En 1985, à la fin de tes études
de journaliste, tu pars au Nicaragua pour soutenir la révolution et tu produis,
quelques années plus tard, un documentaire consacré à Cuba et plus
particulièrement à la prévention du Sida, Sida
et Révolution. Tu ne cesseras ensuite, dans les films et livres que tu as
réalisés, en étroite association avec ton mari, de promouvoir les droits
humains fondamentaux et – c’est là que ta personnalité se précise – de dénoncer
tous ceux qui font obstacle à leur promotion et leur épanouissement.
En 1995, tu présentes Voleurs d’yeux, la version courte de Voleurs d’organes, qui dénonce le vol
d’organes sur des enfants en Colombie au profit d’hôpitaux nord-américains, et
qui reçoit le prix Albert Londres, la distinction la plus haute de la profession. Déjà
dans ce documentaire se mêlent les traits caractéristiques de ton œuvre :
la révolte que t’inspirent les atteintes à l’intégrité des personnes guidées
par la soif du profit ou l’idéologie ; la rigueur dans la construction de
la preuve – sur quoi viendront chaque fois se briser les tentatives de remise
en cause de tes démonstrations - ; la puissance rationnelle et
émotionnelle de ta dénonciation des personnes ou des organisations qui
contribuent à défaire les équilibres que les communautés humaines ou la nature
ont souvent mis des siècles à construire patiemment.
En 2003, tu mets ton glaive – tu
as fait tienne la devise d’Albert Londres : « porter la plume dans la
plaie » – au service de
la cause des disparus d’Argentine, en montrant comment des Français ont
enseigné à la dictature argentine les techniques de la guerre moderne, non
conventionnelle, expérimentées en Algérie. Le film, Escadrons de la mort, l’école française, démontre, grâce à
l’obtention des témoignages bruts des principaux acteurs de ce drame, comment
les militaires argentins ont été formés aux méthodes françaises de la torture
et du renseignement et comment les « disparitions » ont été
méthodiquement organisées. Tu prends des risques : tu te fais passer pour
une jeune femme d’extrême droite, tu te jettes dans la gueule du loup…Le film
provoque en Argentine une commotion nationale et permet l’ouverture de procès
que l’on n’espérait plus. Les très nombreux articles consacrés à ce film le
mettent bien en évidence : il a joué le rôle d’une véritable catharsis
nationale, et a été l’instrument, comme l’étaient les pièces de théâtre dans la Grèce Antique, d’un
retour sur soi, d’une mise à vif de l’abcès et d’une réconciliation nationale.

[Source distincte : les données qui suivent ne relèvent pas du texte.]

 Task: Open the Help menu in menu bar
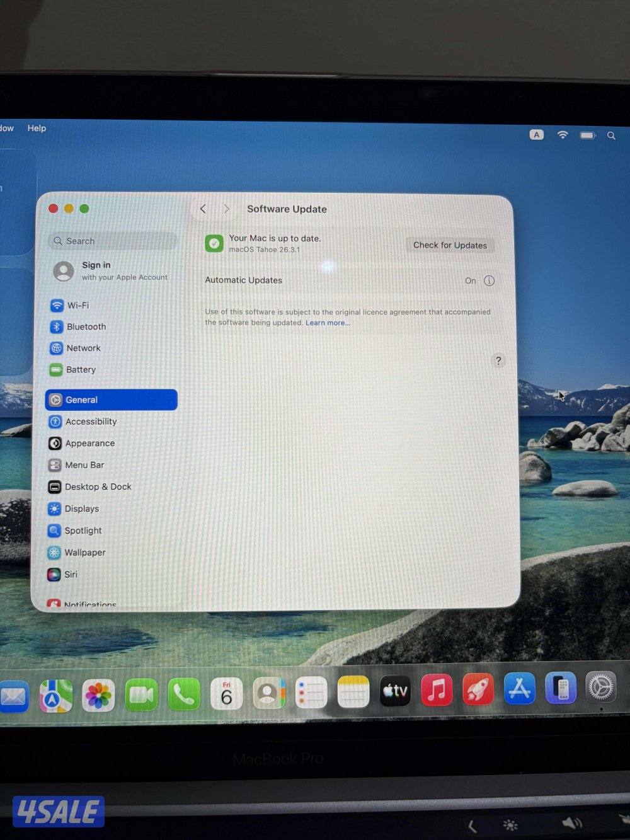37,128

Voici donc un autre trait majeur de ton œuvre : loin de se contenter
d’offrir à nos sociétés un reflet plus ou moins fidèle, et plus ou moins
complaisant, d’elles-mêmes, elle se place au service de l’expression de la
vérité, elle vise à mettre au jour ce que l’on ne voulait pas voir, à le mettre
sur la table et à permettre ainsi, pour tous ceux qui le souhaitent,
d’alimenter la délibération publique, de conforter l’espace public tel qu’il a
commencé à être envisagé au 18ème siècle : un espace de
« publicité » où les citoyens bien informés peuvent participer à
l’élaboration de la loi, et contribuer réellement, quotidiennement, patiemment
au tissage, au maintien, au renforcement du lien qui les unit.

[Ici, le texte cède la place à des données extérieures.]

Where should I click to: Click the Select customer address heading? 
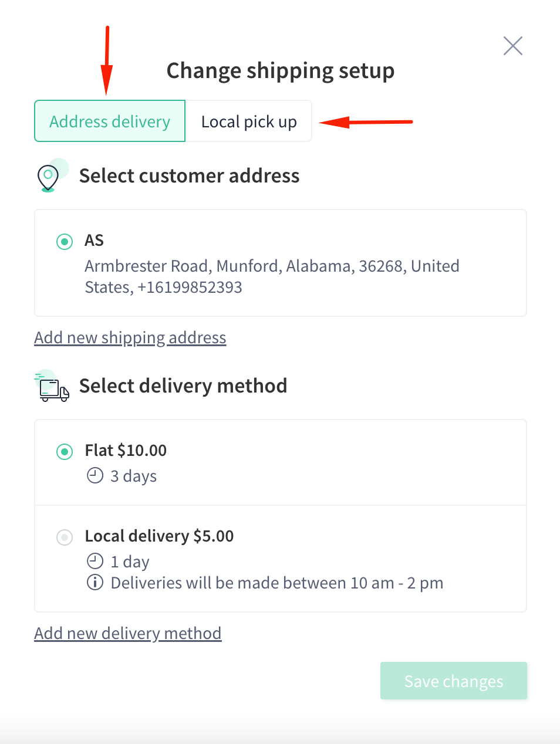click(x=189, y=175)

Tu me l’as dit, tu ne conçois ce
métier de journaliste que comme la mise en œuvre permanente d’un idéal – ce que
le métier est en soi, et ce qu’il devrait être mais qu’il est en réalité si
peu : le quatrième pouvoir, cet indispensable pouvoir, sans lequel les
trois autres ne peuvent pas subsister, ne peuvent que dysfonctionner. Une pièce
maîtresse donc, de notre démocratie. Une condition sine qua non de sa permanence. Ta conception du métier est un
véritable défi lancé à tous ceux qui, possesseurs d’une carte de presse et
ayant embrassé cette profession, mettent celle-ci au service des intérêts particuliers
et, ce faisant, contribuent à la défaite de la démocratie. Rien
de plus édifiant à ce sujet que tes trois derniers films, qui forment à mes
yeux une trilogie d’une incroyable force.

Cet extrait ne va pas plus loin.